_Tasks for this exercise_
1 – According to the blog post about muggy weather and writing, what does the writer not blog for?
2 – Write the next part of the blog post about muggy weather and writing, picking up after its final sentence.

La la la

You can say everything needed with la la la. As long as you mean it.

I sat myself down on occasion of late, diligently displaying the best of intent. However, while the day gets warmer, muggier and eventually wet, I realise I needn’t sweat. Even as I sit here chaffed and dripping.

But enough imagery of a chubby, balding, 40 something bloke wallowing in pools of his own drenching. I was wanting to, as I swam the pond of sweated quagmire, put something out there others might want to read. Something light and comical, or satirical, or darkly observant, witty and wordy. Perhaps a challenging blog, striking at the virtuous core of a middle New Zealand, or prodding those below to rise up. Maybe I could open the shutters on the cloistered, but sweetly air-conditioned, non-sweaty one percent, an expose so shocking, so revealing my balding mug, sweated brow and all, will most likely feature on Time Magazine.

Flustered and flummoxed. Like a middle aged woman, recently divorced, spying her first ever male stripper at her nieces hen’s night. Hot and wet. The weather has everyone a little frazzled, a fine sheen of ‘Christ when is it gonna stop’ smeared across each and every brow. Today is a blazing glory, but does that mean I am blazing with it. If I couldn’t manage an oppressive pall over my masses of followers and associated readers, then how am I going to leave vapour trails of glory across azure skies?

I’m not. Plain and simple, I don’t need to have my name in lights, my words written in the sky. I don’t blog for fame and fortune and I don’t seek notoriety.

I certainly could. There are plenty of subjects, big and small I have decided, since I began this caper, to intentionally neglect. There are issues, from controversial to first world, localised idiosyncrasies or a splayed big picture problem, all of which I have left by the wayside, as I rocket through the world of home husbandry. Even as paradise surrounds, the raw reality of the big bag world never fails to present.

_Entries supplied_
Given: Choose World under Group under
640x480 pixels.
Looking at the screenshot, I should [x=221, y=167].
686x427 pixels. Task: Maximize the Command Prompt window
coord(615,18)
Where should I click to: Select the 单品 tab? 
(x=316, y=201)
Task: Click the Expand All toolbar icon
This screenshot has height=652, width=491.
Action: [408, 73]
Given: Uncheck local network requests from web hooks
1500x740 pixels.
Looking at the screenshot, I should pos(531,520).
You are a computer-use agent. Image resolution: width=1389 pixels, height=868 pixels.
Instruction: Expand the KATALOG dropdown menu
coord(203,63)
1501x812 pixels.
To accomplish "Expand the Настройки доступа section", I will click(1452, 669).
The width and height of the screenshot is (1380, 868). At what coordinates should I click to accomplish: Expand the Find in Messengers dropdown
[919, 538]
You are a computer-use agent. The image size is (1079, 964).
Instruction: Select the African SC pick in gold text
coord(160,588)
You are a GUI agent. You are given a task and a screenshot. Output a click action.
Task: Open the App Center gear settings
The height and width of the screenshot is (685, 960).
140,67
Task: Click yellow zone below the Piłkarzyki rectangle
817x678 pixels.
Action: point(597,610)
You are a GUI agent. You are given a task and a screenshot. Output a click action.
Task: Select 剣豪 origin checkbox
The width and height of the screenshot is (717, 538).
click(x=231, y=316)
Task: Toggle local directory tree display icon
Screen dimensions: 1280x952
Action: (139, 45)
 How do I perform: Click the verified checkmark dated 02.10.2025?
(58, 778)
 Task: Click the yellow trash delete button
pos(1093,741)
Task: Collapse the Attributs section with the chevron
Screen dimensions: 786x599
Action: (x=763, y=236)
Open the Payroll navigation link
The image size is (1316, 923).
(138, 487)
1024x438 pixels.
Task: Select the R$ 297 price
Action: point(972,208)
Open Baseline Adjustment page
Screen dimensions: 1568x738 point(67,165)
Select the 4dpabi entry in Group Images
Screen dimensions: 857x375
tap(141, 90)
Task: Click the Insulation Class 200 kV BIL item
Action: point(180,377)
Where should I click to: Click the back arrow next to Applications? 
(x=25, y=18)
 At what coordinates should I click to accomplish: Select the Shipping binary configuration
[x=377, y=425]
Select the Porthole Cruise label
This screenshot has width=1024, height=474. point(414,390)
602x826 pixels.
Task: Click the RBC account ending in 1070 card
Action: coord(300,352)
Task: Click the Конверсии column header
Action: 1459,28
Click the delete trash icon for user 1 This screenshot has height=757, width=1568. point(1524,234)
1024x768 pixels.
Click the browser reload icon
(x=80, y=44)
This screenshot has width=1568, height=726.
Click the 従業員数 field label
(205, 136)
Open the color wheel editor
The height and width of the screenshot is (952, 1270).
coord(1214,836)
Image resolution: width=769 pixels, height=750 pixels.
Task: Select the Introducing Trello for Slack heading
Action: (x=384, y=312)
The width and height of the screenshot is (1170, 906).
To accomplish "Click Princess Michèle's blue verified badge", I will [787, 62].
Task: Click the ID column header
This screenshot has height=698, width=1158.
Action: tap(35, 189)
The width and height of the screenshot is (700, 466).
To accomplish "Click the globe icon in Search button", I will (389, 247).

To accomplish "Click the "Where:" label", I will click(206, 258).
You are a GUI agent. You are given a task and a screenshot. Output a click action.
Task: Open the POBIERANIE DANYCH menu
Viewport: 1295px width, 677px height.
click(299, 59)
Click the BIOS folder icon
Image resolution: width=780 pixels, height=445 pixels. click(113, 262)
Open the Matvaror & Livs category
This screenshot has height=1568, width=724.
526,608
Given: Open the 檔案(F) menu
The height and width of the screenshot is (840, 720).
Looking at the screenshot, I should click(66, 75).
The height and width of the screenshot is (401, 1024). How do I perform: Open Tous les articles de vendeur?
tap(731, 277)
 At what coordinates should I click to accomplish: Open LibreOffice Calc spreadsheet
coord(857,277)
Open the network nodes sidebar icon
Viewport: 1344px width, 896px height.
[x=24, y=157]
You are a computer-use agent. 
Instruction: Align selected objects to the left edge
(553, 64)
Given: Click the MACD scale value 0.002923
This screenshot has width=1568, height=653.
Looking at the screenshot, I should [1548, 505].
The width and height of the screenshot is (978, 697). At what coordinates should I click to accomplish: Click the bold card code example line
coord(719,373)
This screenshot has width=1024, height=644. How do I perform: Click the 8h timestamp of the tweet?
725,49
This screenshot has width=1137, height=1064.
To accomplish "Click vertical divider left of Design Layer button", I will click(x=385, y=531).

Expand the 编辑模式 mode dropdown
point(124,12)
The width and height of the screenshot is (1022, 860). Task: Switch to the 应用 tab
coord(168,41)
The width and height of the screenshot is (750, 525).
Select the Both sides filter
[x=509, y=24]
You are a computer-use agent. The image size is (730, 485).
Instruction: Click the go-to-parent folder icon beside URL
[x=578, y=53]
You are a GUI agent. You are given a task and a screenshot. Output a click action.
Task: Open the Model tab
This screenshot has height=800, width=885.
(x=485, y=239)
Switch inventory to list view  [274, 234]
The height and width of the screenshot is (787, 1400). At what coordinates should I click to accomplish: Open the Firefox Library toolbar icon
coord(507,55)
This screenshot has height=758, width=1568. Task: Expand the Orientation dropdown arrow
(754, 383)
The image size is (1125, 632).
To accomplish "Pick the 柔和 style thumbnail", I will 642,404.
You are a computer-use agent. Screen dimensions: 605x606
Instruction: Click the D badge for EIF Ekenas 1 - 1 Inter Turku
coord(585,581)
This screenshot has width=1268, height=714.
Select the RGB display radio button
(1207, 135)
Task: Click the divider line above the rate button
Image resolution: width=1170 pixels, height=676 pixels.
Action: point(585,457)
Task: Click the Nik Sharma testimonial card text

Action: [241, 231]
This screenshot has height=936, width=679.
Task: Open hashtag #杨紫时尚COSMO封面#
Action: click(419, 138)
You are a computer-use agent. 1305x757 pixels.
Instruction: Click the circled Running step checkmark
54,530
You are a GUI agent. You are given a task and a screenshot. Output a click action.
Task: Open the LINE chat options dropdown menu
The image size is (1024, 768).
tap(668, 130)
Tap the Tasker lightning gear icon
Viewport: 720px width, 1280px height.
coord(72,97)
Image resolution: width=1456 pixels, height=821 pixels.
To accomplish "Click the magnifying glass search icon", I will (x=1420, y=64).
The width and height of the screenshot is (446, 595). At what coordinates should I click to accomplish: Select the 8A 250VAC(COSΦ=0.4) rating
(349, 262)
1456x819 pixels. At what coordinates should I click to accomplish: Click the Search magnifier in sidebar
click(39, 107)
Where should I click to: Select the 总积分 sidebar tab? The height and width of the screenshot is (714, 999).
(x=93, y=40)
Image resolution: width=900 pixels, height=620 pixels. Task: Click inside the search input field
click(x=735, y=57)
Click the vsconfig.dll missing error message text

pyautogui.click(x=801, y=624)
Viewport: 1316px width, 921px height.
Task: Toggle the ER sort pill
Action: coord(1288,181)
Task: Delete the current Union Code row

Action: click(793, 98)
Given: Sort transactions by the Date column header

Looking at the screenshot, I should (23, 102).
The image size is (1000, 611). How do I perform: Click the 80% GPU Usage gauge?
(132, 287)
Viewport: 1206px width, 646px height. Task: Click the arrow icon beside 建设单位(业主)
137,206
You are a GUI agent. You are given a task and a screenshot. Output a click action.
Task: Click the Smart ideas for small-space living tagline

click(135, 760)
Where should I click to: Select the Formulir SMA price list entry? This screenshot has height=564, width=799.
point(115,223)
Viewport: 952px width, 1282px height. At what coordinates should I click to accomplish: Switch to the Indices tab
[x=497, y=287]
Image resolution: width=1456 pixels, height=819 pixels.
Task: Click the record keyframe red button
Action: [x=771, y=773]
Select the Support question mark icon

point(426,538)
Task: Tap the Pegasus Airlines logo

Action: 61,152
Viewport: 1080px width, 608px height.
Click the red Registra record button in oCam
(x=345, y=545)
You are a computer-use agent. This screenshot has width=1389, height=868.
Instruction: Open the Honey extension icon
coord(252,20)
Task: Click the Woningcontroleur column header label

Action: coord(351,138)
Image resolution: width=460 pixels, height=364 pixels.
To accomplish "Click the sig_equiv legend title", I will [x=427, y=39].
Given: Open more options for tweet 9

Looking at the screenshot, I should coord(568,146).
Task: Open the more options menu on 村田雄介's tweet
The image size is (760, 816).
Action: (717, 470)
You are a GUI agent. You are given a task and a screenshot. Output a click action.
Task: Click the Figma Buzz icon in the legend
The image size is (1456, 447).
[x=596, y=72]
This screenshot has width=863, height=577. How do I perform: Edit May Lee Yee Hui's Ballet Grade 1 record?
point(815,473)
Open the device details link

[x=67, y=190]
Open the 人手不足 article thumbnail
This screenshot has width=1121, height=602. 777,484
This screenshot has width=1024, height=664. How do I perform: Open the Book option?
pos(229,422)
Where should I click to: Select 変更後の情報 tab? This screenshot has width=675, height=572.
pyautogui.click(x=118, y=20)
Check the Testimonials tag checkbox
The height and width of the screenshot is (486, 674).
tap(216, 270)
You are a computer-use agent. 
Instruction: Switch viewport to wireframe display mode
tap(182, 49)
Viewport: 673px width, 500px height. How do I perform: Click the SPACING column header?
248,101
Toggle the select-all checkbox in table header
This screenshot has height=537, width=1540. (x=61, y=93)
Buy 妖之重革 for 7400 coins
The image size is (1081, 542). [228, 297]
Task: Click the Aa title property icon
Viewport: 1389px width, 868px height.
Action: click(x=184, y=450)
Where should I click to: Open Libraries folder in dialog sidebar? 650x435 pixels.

_Responses in order_
1 – Fame and fortune; the writer also doesn't seek notoriety.

2 –
Our stunningly gorgeous location may look the part from the inside of the window pane. Looking in can be a different story. My wife, privileged to have unfettered access to peoples homes, an intimate months long snap shot of their lives, can come home with horrendous tales of the things, the situations, the people, she encounters.

At the small local school, yet to be treated to the modern idea of how a school should look and feel, thankfully, my kids have encountered racism. Mild, lower end of the scale stuff and technically, reverse. Yes, that is right, our sweet and innocent little whities have been treated differently, adversely, because of the lack of colour in their skin. There has been bullying, particularly directed at our eldest, because she is a cool kid, a popular addition to the place. Jealously has reared it’s ugly head and she has been shunted and shunned.

No biggy. We worked through it. People concerned were open and honest and proactive. That doesn’t take care of the proliferation of weeds, noxious and invasive.

The neighborhood and indeed the greater region, is strewn with Elephant Grass and Wild Ginger. There is the obligatory Gorse and Blackberry and wilding Pines and there are flame trees, with their thorny warning. These plants line broken footpaths, a drainage swale full of stagnant water, battling for supremacy against escapee bamboo. Verges are infrequently mowed, if ever, sprayed quarterly at best…which is worse.

Poke your head into the scrub, to confirm that identifiable object is in fact the discarded mattress you thought it might be. Cars break down and are burnt, shunted off the side of the road, to rust where the paint has been scorched free. Stray dogs take care of most of the rubbish, house hold disposables, that don’t make collection.

Have I painted a pretty enough picture of paradise yet? Yes, I can go for a fish basically from my doorstep. But I can’t eat the shellfish and sometimes they tell me I can’t even swim. That information, courtesy of a randomly placed, faded yellow sign, too small to garner a great deal of attention, does not go down well with my kids. I can bundle those same kids in the car and drive us all to some of the most picturesque, uninhabited, un-visited, coastal and forested spots of beauty and cultural significance.

The roads are bumpy, winding, tight and skinny and bouncy and unsealed and potholed and generally no exit. Just the way I like them. Many tourists don’t seem to be so fond. Can you pick the ones who have traveled the east coast first, the Bay of Islands, with all it’s grey retiree dollar and escapee Aucklander investment? All their vehicles are registered, warranted and are road worthy.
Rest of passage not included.